Photo by Rob Bartlett, Artist Wanda Raimundi-Ortiz, orlandoweekly.com
Photo by Rob Bartlett, Artist Wanda Raimundi-Ortiz, orlandoweekly.com

In her newest performance piece, Orlando-based artist Wanda Raimundi-Ortiz has chosen to carry out an action of utter simplicity. But it is also an act of incredible endurance, both physical and emotional.

Pietà, which will happen at 6 p.m. Tuesday, March 21st, at the Knowles Chapel at Rollins College, was inspired by Michelangelo’s Renaissance sculpture of the same name portraying the Virgin Mary cradling the body of Jesus after his crucifixion. Raimundi-Ortiz has designed a durational work in which she will hold in her arms 33 young people of color, for three minutes and 33 seconds each.

The work confronts her own anxieties as a mother, while offering a space for meditation to those affected by the contemporary climate of violence.

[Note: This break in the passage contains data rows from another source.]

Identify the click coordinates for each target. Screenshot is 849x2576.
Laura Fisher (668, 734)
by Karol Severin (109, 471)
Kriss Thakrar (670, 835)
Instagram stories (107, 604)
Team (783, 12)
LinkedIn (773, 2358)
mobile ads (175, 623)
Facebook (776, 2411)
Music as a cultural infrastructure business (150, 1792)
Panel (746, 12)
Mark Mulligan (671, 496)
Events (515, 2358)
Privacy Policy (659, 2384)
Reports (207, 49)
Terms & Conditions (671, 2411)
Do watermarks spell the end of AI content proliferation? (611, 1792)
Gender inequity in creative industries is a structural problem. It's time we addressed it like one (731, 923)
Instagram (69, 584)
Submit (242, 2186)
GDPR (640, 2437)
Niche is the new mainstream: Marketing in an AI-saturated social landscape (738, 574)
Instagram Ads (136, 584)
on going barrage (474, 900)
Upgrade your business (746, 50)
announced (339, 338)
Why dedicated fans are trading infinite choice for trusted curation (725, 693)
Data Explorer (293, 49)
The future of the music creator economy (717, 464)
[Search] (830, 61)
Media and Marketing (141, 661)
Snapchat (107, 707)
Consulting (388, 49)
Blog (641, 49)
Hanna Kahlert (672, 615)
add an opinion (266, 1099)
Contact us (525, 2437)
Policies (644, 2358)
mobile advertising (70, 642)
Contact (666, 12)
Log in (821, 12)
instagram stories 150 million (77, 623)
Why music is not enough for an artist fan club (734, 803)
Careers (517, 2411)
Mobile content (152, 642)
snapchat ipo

Enacting the gestures of nurturing and caretaking forms a bulwark against grief and fear – grief for children like Tamir Rice and Trayvon Martin, and fear that any member of a minority community is in danger of a violent death. Raimundi-Ortiz says, “There is a sense of collective mourning and fear that every person of color feels for their child.”

Michelangelo’s Pietà is so famous, and so familiar, that its spiritual meaning can be lost. By transposing the static form into living flesh, Raimundi-Ortiz makes the work newly relevant and reveals its essence: a message of radical empathy.